Note: I think the same approach could also be used by the hash aggregate, rather than the partial / full approach taken now, but this might be only be better when we have a high number of distinct group by by values (in extreme cases - groups with one row), e.g. the "full" hash aggregate takes up a lot of the time/memory.

@alamb

I think your earlier comment w.r.t. "CoalesceBatches" is especially applicable here - I am seeing quite some overhead in CoalesceBatches/Concat after `RepartitionExec` with hash repartitioning, as this will make each produced batch roughly `num_partitions` times smaller (in contrast to roundrobinbatch repartitioning - which keeps the same batches which makes it almost free on a single node).

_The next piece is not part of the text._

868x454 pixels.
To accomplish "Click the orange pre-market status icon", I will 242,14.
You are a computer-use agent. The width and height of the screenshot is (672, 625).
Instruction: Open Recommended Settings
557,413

The overhead is so big that lowering the concurrency setting to 8 instead of 16 on my 8-core / 16-hyperthreads laptop yields better performance. Increasing the batch size (to 32000-64000) also recovers the performance / avoids the overhead penalty mostly - but I recently reduced this as for most queries ~8000 was the sweet spot.
Rewriting to buffer them inside the `RepartitionExec` and only produce them when they exceed the batch size probably would solve this issue and improve the performance of the parallel hash join quite a bit - or maybe by optimizing the `concat` kernel.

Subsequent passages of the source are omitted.